夫の代わりに仕事を引き受けたり、二人でやってきた仕事を自分一人でしないといけなかったりして、この10日間で2キロやせた。あんなに瘦せられなかったのに(笑)。

急な入院だったので、食材が冷蔵庫にぎっしり。食材消費のためにも、自分が体力を落とさないためにも野菜多めの自炊を続けてきた。
そしてようやく迎えた休日。

なんか誰かが作ったおいしいものを欲している自分に気づく。
「ああ、誰かが作ってくれた温かくておいしいものを食べたい」と切実に思う。

私は一人でお店に入るのが平気なタイプ。夫と時々、食べに行く近所の洋食屋さんが思い浮かぶ。
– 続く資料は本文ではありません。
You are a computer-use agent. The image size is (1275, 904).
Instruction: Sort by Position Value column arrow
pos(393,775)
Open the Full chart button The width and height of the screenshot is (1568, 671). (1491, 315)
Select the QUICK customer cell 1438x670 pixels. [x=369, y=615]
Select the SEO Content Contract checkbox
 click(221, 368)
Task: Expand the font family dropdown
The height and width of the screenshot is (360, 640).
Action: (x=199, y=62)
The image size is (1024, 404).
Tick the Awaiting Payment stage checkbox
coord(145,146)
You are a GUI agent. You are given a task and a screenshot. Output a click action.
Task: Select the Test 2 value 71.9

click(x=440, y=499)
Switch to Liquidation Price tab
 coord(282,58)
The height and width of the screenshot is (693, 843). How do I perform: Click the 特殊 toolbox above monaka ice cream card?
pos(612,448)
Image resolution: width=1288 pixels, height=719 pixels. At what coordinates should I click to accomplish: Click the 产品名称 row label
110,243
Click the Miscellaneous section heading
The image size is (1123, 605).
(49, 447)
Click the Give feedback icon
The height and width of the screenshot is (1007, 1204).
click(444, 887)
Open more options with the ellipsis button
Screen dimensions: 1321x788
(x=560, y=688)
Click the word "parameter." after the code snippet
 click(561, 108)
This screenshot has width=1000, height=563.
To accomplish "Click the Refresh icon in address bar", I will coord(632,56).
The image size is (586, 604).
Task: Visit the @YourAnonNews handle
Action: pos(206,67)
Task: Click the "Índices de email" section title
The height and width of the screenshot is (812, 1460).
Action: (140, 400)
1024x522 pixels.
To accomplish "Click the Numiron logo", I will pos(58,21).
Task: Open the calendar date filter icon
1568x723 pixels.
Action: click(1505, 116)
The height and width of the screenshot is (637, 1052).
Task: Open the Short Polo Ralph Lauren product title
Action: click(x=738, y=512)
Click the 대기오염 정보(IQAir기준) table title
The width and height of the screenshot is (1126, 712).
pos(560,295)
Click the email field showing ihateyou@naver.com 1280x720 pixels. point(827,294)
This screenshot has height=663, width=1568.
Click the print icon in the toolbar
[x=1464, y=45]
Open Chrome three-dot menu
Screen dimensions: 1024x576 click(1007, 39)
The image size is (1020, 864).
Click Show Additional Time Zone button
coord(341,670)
いつもていねいな仕事ぶりで、ぷち贅沢をした感じが味わえる、あのお店。
そうだ、あそこにランチしに行こう。

お昼のランチはハンバーグとエビフライというゴールデンコンビを注文。
お客は私ひとり。
厨房の奥から私のためのハンバーグをペチペチ(空気抜き)している音が聞こえてくる。
これ、これ!これが幸せなんだよ。

ほどなく湯気の立つ、おいしそうなお皿が目の前に運ばれてくる。
ああ、おいしいなぁ。来てよかったなぁ。
食べ終わるのがもったいないくらい幸せな時間。

食べながら、ふと最近、知り合いになったうどん屋の女将さんのことを思い出す。
「一日何十食と作って提供させてもらっているのですが
この食事がその人の人生の最後の食事になるかもしれない。
大げさかもしれないけれど、そんなことを考えながら、ていねいに良いものを提供したい、といつも思っています」
彼女がそんなことを話してくれて、私はとても感動した。
「そう考えると、私たちは単に食べ物を提供しているのではないという気がするんです」女将さんはそう付け加えた。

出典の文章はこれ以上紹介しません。